Yeah, maybe just a couple more items, total retirement suite still for us represents about 65% of our sales still value have been dry from our clients. They are looking for coordinated approach for ESOP, non-qualified deferred comp and define contribution. Most of the questions coming around define benefit have to do with helping them either freeze those plans or terminate those plans if and when interest rates movement to direction. It will allow them to do that.
The other one I would tell you is that it highlighted the importance of this retired secure, the ability to go out, provide guidance and education to plan participants helping these plans to become more productive for plan participants and then maybe a closing comments, it relates to price, there is price sensitivity as you point out which is why we have made a decision to start bifurcating our business model. It would allow for lower price in those instances where the customer is asking for fewer services and what we provided in the past where is before as more than one size gets all bundled between our emerging dynamic and institutional we now have some flexibility that allow them to dial in that inside the services more into their interest, hopefully that helps.
Suneet Kamath - Sanford Bernstein
That does. Maybe just one quick follow up. In the quotes activity that you are seeing, are you seeing any aggressive pricing from some of your competitors I know you are saying it's always been competitive but perhaps more sale than in the past?
I think so, you saw a couple of players in the insurance sector taking out some very jumbo cases, very large in excess of $1 billion and we have every reason to believe based upon the information we were able to ascertain through the consultant community, that was in large part of driving more net cash flow and it was profitability covering some foxed overhead expenses. But I would say there is a modest uptick in overall relative competiveness and we are certainly making all the changes we have done are expenses run rates to ensure that we should stay in pattern and still at the same time provide our customers what they are looking for and many of them still are looking for a full service bundled solution.
Suneet Kamath - Sanford Bernstein
Got it and your comment was just brief of that, those were insurance companies, not asset management companies?
I say its specifically one particular competitor in insurance sector that comes to my mind that has been very aggressive.
I'd say the reality Suneet is that there is much less business moving so there tends to be more focus particularly on the large plans, again if you look at our FSA sales in 2009 we only had four plans over $100 million, they just weren't out there to be had, we had 14 of those in 2008. So if and when a large plan, a jumbo plan comes to market, you in today's world you can bet its going to get a lot of attention. So again I wouldn't try to form too much of a conclusion of a handful of single cases, there's always going to be competitive situations out there.
Our next question comes from the line of Ed Spehar of Banc of America/Merrill Lynch.

= = = = =

_DIRECTION 1_: Copy the listing again from its first line through the line containing "Looking at the", including both of those lines. Don't include the pictures.

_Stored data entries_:
= = = = =

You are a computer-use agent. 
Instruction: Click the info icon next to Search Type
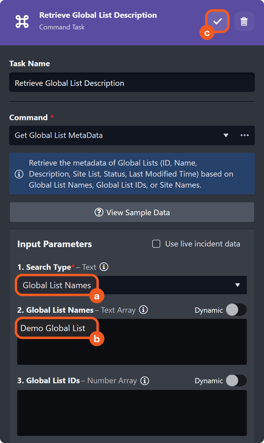pyautogui.click(x=104, y=267)
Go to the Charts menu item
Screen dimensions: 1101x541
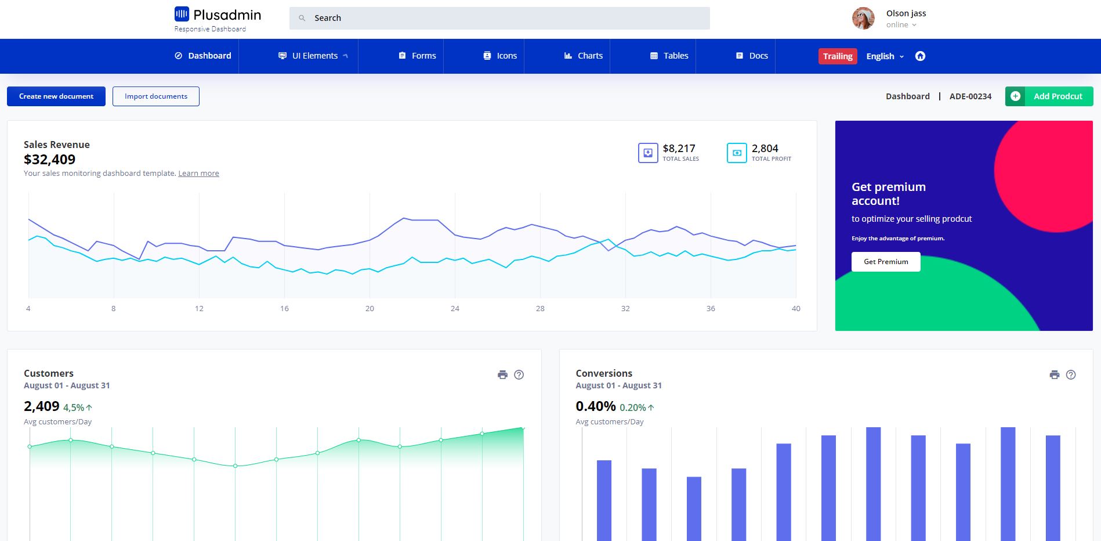[584, 56]
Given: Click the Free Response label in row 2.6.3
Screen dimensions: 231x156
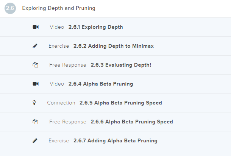Looking at the screenshot, I should pyautogui.click(x=68, y=65).

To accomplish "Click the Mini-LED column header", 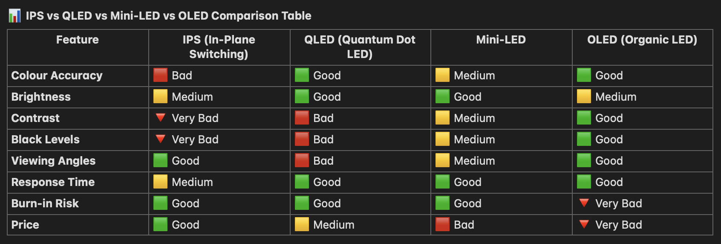I will click(501, 40).
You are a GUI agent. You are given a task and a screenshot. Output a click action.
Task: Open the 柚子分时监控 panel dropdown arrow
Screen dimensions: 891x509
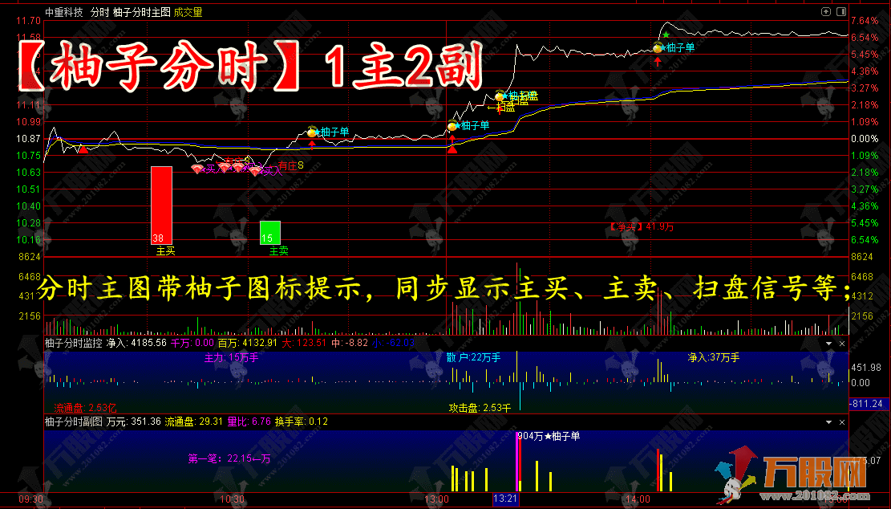(830, 344)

= = = = =

_DIRECTION 2_: Reproduce the transcript passage starting with "I say its specifically" and going on through "of America/Merrill Lynch.", substituting "rival" for "competitor".

_SOLUTION 1_:
You are a computer-use agent. 
Instruction: Click the info icon next to Search Type
pyautogui.click(x=104, y=267)
Go to the Charts menu item
Screen dimensions: 1101x541
[584, 56]
Given: Click the Free Response label in row 2.6.3
Screen dimensions: 231x156
Looking at the screenshot, I should pyautogui.click(x=68, y=65).

_SOLUTION 2_:
I say its specifically one particular rival in insurance sector that comes to my mind that has been very aggressive.
I'd say the reality Suneet is that there is much less business moving so there tends to be more focus particularly on the large plans, again if you look at our FSA sales in 2009 we only had four plans over $100 million, they just weren't out there to be had, we had 14 of those in 2008. So if and when a large plan, a jumbo plan comes to market, you in today's world you can bet its going to get a lot of attention. So again I wouldn't try to form too much of a conclusion of a handful of single cases, there's always going to be competitive situations out there.
Our next question comes from the line of Ed Spehar of Banc of America/Merrill Lynch.